Oct 23, 2007 8:00 AM
Bruins without borders
The scene in front of the makeshift medical clinic one recent Saturday could have been lifted from the nightly news. Weary mothers cradled listless babies while flies circled their faces. Diapered toddlers with painful-looking skin disorders crouched in the dust.
Most of the families arrived on foot, several before dawn. By 11 a.m., it was 95 degrees in the shade. Yet, this wasn't Somalia or some other far-flung humanitarian crisis. And the response wasn't organized by UNICEF, Doctors Without Borders or any other well-known relief organization. This was Cerro Azul, in Tecate, Mexico, and the caregivers were Bruins.
For the past eight years, the undergraduate group, Chicanos for Community Medicine, has traveled four times a year to this valley of chronic unemployment on the outskirts of Tecate. Together with a handful of volunteer physicians, medical residents and pharmacists, the service club organizes medical screenings, evaluations and handouts of free medication for all comers.
Within a half hour of their arrival in Cerro Azul, 22 undergraduates had turned a derelict community center without electricity into a one-stop relief center, with a makeshift waiting room, examining room, pharmacy, repository for hundreds of medical records collected since the project's inception and a distribution center for food and donated clothes and toys.
It wasn't a moment too soon for the 185 villagers treated that day. The doctors prescribed and gave prenatal vitamins to a mother of three who was six weeks pregnant, medication to a diabetic whose blood sugar had escalated to three times a healthy level and acid-reflux medications to a woman with chest pain.
The clinic is the brainchild of Takashi Michael Wada, a physician with two UCLA degrees. He learned of the plight of Cerro Azul, located 30 minutes south of the U.S./Mexico border, from a church member who had grown up nearby. "An infant had just died of dehydration, which is preventable,'' Wada recalled.

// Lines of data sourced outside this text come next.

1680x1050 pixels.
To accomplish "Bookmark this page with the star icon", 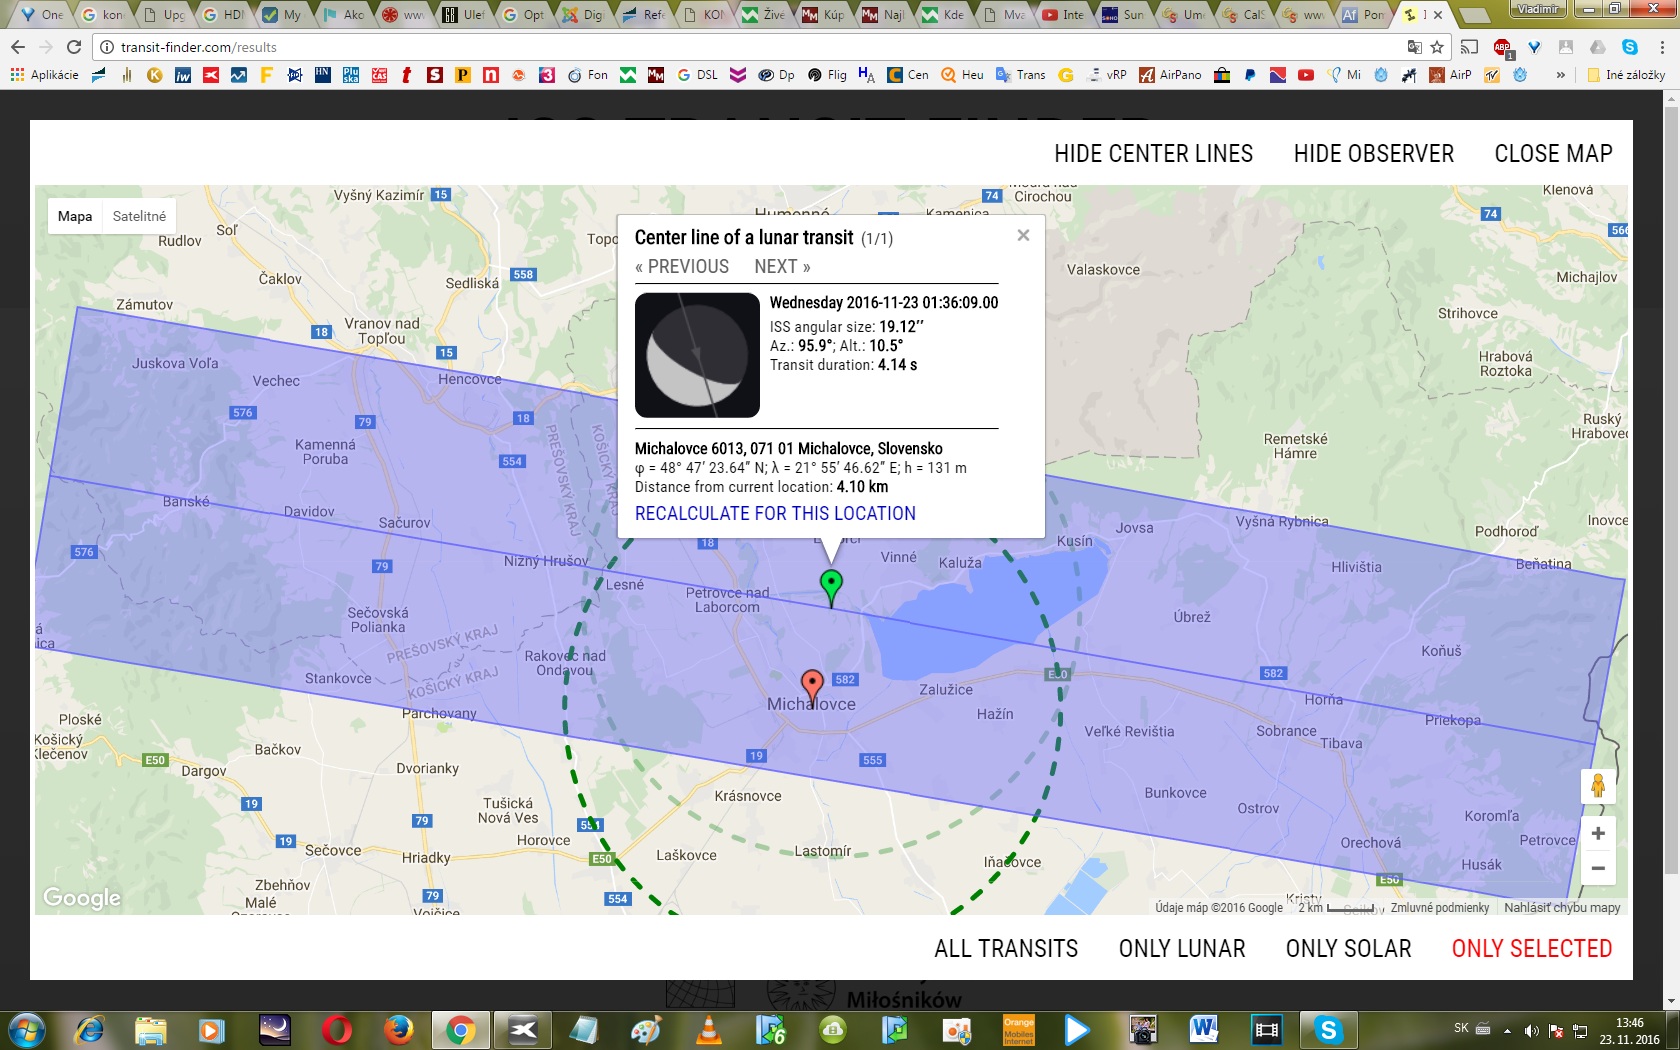I will [x=1437, y=47].
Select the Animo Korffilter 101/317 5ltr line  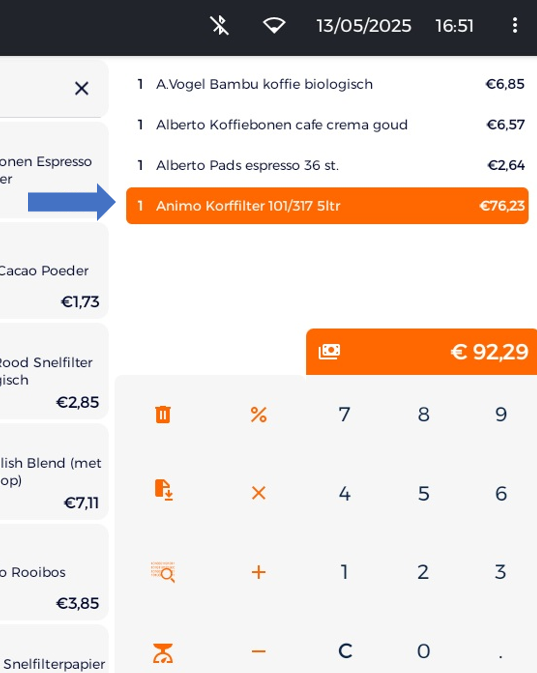(x=327, y=206)
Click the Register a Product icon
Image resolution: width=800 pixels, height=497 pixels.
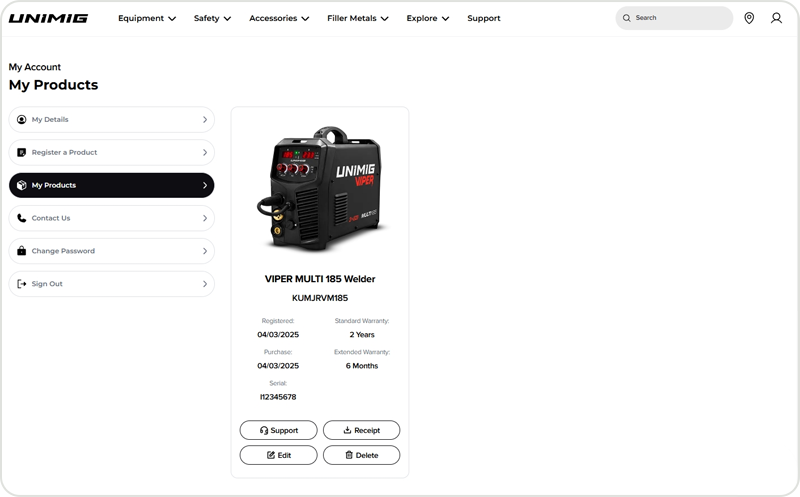click(x=22, y=153)
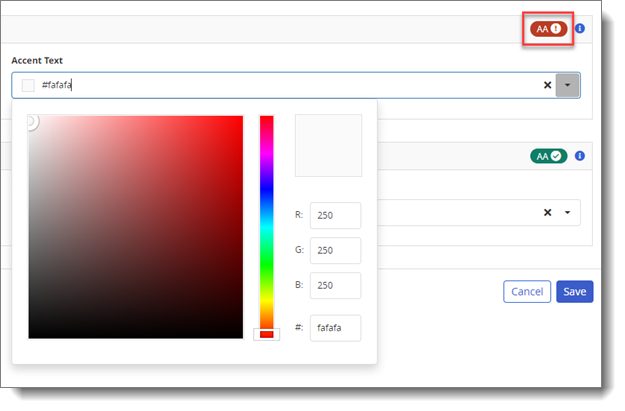Select the B value input field
Image resolution: width=625 pixels, height=411 pixels.
335,285
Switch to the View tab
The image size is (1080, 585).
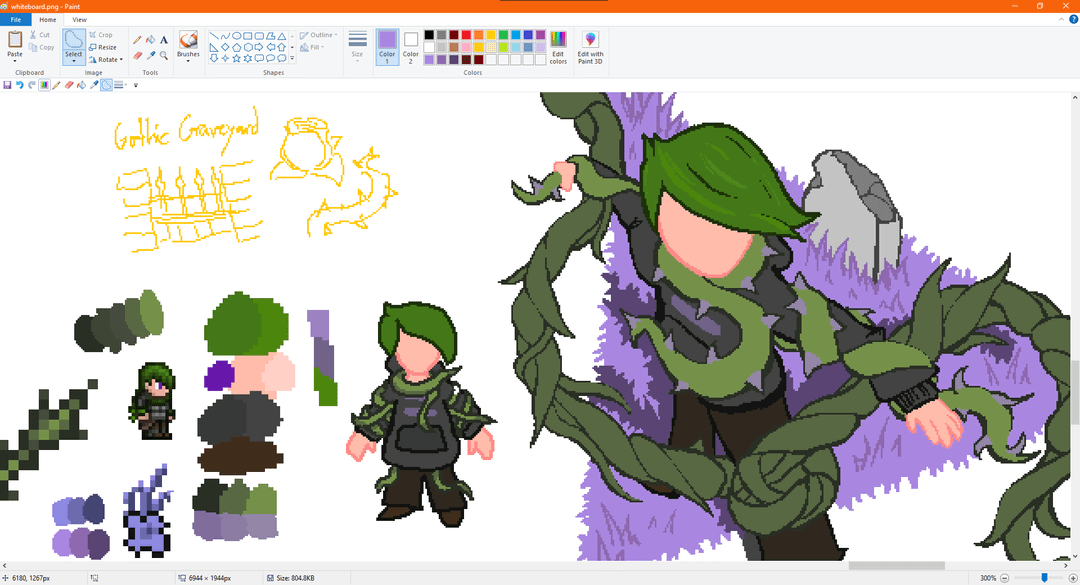point(79,19)
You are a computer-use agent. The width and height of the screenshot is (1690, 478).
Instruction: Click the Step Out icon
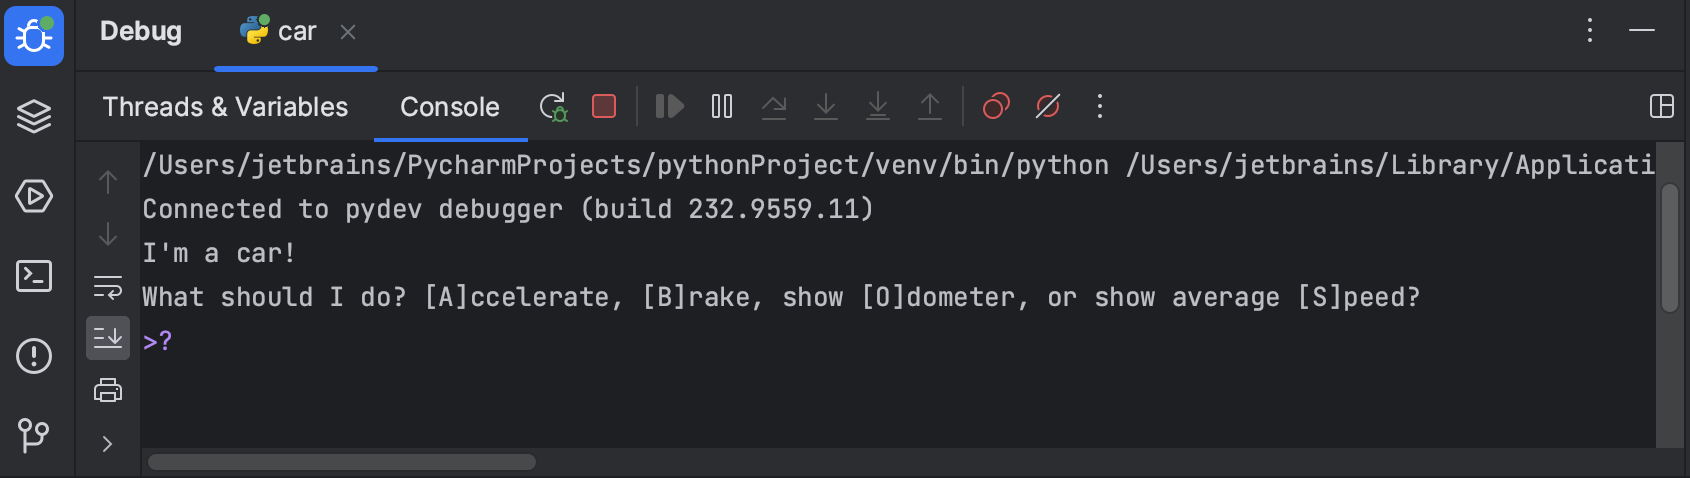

"The woman asked if I'd be willing to come down and look at some other families who were having medical problems and who didn't have access to medical care."
Travel to Tecate with Chicanos for Community Medicine in this video.
When the student group learned of Wada's activities, members asked to accompany him. Soon the undergrads were raising money to buy medical equipment, medication and food for Cerro Azul residents — as well as for Los Angeles day laborers and Central Valley farm workers.
Now the students line up transportation and enlist professional volunteers, including doctors, pharmacists and sometimes dentists. They even coordinate with a Cerro Azul resident who announces upcoming visits to the community over a loudspeaker attached to his truck.
The 16-hour, roundtrip commute to and from Westwood makes for a grueling day, but the students don't mind. "Without us, they don't have medical care," said first-year UCLA medical student Marc Montecillo, who started making the trips when he was a biology major at UCLA. "It's a very important job that we're doing here."
"Pretty much the entire trip is organized by the students," said Wada, now director of Pasadena's Public Health Department. "I just have to show up that day. They do an amazing job."